While the traditional action of a watchdog has been to reset the system on
a watchdog bite, an alternative would be to raise a non-maskable interrupt (NMI).
Current ARM processors do not support non-maskable interrupts. Nevertheless, we still examine
the advantages of using a non-maskable interrupt to notify the processor of a watchdog bite.
2 Watchdog Recovery Design
A careful analysis of OS behavior is required when deciding when to execute watchdog kicks.
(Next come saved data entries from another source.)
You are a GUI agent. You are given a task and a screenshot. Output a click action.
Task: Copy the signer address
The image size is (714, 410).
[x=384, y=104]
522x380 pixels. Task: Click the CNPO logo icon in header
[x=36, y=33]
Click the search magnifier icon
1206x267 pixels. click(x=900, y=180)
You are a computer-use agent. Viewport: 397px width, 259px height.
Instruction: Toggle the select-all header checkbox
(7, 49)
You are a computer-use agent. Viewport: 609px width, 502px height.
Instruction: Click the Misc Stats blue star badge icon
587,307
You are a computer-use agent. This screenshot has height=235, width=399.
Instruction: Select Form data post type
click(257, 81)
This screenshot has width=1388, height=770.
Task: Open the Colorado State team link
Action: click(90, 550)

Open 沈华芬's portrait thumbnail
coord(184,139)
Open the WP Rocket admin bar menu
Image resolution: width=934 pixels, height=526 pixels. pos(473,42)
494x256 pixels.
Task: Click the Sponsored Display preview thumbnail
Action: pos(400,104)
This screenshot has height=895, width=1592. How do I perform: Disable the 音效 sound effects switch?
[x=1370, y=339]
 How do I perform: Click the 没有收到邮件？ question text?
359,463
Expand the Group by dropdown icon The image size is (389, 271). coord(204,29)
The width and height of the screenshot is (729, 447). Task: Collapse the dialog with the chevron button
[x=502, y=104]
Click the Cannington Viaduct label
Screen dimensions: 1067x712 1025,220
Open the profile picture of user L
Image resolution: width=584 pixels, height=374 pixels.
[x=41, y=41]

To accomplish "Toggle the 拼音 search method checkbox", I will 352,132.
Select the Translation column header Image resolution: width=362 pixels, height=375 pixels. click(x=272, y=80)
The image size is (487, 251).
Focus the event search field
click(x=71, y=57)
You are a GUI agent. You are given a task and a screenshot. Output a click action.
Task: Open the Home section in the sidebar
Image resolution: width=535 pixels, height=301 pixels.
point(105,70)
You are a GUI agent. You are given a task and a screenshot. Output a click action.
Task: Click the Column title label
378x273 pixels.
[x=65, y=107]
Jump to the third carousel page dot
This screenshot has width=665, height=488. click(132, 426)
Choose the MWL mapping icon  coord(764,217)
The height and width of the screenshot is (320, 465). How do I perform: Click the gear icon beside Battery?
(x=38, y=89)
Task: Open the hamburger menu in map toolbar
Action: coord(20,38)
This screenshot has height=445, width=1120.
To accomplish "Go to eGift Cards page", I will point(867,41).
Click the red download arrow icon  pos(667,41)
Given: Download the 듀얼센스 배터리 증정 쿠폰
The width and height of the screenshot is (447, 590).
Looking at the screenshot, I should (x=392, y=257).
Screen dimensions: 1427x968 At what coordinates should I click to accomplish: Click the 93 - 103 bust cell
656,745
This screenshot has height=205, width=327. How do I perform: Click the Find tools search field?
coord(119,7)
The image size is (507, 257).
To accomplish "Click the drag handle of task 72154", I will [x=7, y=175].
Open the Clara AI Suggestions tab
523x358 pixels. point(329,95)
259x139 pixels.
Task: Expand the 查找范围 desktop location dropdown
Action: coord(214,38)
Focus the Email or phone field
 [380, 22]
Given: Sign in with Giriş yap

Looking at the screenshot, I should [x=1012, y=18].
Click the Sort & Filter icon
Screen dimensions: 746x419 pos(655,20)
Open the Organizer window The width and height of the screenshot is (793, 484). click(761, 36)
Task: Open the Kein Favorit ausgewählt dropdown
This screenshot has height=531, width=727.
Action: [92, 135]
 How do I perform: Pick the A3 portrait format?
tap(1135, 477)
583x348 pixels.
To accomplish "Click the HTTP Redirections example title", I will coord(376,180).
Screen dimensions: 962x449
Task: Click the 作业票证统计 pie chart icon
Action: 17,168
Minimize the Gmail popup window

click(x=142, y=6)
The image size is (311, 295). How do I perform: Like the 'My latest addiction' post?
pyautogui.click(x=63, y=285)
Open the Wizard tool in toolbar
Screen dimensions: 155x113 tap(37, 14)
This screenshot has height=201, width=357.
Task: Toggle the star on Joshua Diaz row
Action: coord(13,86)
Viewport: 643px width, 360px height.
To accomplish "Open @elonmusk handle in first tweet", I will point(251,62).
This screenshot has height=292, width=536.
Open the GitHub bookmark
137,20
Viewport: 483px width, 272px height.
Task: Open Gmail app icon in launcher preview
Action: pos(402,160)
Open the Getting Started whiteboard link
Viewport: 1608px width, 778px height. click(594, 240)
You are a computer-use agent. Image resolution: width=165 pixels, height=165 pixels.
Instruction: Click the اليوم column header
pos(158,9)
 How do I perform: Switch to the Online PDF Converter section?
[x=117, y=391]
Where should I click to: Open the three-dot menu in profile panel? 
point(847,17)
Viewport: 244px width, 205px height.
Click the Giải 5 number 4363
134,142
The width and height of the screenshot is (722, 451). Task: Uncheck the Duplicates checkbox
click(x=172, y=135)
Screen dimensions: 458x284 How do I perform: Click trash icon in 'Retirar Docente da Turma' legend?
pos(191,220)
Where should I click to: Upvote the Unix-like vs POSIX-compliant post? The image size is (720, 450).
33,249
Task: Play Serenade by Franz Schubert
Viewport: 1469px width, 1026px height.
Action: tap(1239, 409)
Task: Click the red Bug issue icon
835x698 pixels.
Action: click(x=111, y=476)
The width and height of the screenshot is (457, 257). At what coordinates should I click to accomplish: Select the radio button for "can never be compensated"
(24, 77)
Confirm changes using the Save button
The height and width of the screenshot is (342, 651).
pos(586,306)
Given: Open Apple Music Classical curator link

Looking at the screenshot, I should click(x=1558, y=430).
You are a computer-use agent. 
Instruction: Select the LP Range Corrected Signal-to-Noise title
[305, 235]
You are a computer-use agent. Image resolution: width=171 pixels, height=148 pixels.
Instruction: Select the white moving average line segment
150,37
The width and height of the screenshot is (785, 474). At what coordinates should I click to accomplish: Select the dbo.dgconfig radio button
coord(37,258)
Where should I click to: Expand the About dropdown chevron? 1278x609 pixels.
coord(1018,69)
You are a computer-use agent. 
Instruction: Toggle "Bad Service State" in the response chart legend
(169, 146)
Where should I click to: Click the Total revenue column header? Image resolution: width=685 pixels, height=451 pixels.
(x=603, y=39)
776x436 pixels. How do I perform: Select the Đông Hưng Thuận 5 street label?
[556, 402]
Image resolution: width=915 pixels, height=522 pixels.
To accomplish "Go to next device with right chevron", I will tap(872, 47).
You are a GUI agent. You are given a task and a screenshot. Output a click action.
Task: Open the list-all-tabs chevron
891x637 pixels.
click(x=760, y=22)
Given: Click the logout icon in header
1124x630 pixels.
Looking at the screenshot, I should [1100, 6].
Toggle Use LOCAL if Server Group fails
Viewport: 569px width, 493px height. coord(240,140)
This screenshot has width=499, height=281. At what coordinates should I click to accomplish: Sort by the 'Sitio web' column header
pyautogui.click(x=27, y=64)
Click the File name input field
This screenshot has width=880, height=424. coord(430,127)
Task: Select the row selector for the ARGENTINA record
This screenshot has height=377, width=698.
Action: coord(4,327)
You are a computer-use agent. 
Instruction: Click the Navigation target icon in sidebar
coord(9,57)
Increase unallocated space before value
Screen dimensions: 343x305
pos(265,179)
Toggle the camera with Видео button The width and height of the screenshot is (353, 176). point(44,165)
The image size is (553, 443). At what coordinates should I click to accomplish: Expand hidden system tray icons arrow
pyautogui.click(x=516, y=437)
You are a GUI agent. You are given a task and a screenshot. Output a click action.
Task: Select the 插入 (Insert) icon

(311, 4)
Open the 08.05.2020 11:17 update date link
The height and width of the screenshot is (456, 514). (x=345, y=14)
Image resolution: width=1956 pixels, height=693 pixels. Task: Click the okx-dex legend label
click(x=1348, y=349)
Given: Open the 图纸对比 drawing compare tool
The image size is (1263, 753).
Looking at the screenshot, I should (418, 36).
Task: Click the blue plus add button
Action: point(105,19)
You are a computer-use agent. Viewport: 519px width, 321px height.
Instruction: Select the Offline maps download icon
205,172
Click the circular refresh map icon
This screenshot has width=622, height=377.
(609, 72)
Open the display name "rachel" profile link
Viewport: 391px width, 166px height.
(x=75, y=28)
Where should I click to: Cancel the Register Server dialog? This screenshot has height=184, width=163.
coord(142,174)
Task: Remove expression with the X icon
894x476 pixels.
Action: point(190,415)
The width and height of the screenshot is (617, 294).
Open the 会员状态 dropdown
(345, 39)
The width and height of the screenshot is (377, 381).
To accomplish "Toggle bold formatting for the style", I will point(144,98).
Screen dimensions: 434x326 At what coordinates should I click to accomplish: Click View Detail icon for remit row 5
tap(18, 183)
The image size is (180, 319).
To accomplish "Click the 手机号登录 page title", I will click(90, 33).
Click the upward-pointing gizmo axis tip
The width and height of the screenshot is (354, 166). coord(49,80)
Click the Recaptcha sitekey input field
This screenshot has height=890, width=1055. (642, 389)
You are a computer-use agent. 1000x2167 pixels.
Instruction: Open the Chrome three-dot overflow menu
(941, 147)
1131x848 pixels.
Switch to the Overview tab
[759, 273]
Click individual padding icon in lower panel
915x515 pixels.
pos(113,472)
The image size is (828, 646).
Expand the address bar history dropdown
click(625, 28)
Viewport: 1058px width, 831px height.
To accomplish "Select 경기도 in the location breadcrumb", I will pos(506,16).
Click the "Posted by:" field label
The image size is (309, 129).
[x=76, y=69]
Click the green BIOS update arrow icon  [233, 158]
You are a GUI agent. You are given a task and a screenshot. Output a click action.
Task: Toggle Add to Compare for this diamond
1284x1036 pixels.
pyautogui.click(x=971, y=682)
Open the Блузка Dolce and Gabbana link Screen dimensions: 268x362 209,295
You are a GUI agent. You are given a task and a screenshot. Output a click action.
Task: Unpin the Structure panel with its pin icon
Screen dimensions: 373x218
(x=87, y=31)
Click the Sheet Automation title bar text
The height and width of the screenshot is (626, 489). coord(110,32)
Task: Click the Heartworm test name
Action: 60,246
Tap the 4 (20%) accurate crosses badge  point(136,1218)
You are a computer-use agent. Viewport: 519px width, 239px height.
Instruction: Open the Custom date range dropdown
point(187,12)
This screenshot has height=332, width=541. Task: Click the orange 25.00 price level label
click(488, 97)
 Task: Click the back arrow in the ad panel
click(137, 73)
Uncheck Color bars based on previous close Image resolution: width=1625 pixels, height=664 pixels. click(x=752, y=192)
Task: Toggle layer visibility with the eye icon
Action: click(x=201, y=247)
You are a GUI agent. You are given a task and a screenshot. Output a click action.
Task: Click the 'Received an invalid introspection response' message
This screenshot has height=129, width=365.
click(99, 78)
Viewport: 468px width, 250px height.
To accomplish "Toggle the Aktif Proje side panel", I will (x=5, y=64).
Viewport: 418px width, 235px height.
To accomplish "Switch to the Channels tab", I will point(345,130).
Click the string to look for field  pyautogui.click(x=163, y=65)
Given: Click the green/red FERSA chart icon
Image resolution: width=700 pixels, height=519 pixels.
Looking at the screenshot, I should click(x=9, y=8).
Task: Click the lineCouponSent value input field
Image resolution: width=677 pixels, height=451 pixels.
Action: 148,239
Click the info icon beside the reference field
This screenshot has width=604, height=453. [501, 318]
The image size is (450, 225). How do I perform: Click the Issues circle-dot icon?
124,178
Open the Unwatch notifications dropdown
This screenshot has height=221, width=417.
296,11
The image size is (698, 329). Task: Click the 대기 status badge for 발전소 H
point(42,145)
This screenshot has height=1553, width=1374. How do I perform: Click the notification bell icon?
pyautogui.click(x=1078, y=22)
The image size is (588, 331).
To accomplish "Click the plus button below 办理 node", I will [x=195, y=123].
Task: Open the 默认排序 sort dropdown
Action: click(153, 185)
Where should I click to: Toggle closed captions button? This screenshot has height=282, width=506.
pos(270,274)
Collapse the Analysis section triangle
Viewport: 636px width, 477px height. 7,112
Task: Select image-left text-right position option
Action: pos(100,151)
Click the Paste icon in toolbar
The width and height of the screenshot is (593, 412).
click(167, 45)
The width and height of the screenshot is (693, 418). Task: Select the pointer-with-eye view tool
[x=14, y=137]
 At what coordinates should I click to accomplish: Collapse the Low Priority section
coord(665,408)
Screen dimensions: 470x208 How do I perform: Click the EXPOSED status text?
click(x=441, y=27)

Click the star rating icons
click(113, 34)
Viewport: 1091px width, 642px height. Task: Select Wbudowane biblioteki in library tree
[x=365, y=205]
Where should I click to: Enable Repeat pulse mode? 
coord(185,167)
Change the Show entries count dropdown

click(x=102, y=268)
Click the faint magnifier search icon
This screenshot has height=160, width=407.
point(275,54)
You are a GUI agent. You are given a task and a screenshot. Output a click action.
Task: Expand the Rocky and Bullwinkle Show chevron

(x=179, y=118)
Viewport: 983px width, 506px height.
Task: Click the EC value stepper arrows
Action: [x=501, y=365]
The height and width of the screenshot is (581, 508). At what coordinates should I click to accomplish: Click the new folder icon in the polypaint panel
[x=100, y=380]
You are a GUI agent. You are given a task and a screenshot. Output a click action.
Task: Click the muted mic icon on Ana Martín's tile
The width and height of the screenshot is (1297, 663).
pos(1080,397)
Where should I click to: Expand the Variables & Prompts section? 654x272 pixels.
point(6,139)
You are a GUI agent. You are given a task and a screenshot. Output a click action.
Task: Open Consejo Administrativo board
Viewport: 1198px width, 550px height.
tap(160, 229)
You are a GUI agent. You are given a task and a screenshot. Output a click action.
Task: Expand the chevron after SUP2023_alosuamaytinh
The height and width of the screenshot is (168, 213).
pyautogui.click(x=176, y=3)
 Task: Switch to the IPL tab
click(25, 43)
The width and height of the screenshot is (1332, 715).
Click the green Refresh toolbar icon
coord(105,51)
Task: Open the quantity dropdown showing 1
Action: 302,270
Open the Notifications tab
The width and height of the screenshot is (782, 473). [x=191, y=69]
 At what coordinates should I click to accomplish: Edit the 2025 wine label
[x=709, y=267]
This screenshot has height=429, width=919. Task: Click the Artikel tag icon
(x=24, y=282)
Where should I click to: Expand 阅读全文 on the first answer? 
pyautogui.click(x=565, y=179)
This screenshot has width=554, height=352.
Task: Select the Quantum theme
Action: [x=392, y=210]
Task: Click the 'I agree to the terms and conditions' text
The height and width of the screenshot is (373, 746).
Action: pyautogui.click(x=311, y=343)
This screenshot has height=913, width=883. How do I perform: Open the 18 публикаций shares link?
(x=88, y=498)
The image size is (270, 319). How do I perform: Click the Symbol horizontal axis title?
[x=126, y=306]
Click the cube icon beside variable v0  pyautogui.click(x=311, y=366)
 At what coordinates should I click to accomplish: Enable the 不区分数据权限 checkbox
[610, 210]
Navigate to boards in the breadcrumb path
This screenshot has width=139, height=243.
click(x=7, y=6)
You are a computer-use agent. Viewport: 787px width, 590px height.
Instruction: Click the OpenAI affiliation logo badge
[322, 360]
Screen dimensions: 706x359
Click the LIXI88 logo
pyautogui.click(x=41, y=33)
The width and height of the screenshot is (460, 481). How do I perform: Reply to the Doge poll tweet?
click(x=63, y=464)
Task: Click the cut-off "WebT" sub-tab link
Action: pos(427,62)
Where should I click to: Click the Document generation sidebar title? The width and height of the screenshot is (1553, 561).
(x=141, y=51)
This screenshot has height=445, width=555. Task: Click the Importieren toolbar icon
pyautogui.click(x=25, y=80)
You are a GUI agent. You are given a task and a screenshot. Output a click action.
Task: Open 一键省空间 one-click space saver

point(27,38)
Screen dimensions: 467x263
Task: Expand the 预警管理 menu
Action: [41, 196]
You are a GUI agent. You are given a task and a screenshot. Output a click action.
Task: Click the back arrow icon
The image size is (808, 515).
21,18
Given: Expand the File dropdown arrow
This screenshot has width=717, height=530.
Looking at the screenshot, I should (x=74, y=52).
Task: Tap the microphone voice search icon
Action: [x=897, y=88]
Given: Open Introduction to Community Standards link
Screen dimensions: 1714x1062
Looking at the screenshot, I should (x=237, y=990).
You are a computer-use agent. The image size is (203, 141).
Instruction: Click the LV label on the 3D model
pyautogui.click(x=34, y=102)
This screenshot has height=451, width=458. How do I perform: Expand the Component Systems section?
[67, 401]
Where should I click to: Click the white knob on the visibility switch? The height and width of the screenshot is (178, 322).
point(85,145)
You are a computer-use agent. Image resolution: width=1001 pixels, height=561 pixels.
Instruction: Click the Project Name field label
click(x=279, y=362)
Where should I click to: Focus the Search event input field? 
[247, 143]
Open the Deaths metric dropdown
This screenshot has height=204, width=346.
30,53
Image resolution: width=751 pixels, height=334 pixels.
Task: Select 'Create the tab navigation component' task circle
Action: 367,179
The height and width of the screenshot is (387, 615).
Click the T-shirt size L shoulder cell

Placing the kick code in the timer interrupt
handler ensures that, as long as interrupts are enabled, and there is no lockup in the interrupt
handler, the watchdog will not bite. However, it is possible that a lockup can occur with
interrupts still enabled. If the lockup is in a non-preemptable section of code, the OS is unusable
because it does not schedule any other threads. In Linux, watchdog timers are exported
as devices to userspace and the kicks are issued periodically by a userspace thread. If the
userspace thread does not get scheduled because of an OS lockup, the watchdog reboots the system.
Kicks issued from threads are a more effective indication of the system being alive than kicks issued
from timer interrupts.
When the ARM processor is reset, it switches to a privileged execution mode and
sets its program counter (PC) to address 0. The signal also resets the interrupt controller
and all interrupts are turned off. The memory
management unit (MMU) is also turned off and only physical addressing is possible. Address 0 is normally the start address
of the bootloader. The bootloader's job is to initialize the memory hardware and load the
OS kernel into RAM from flash memory or secondary storage. It then relinquishes control to the OS.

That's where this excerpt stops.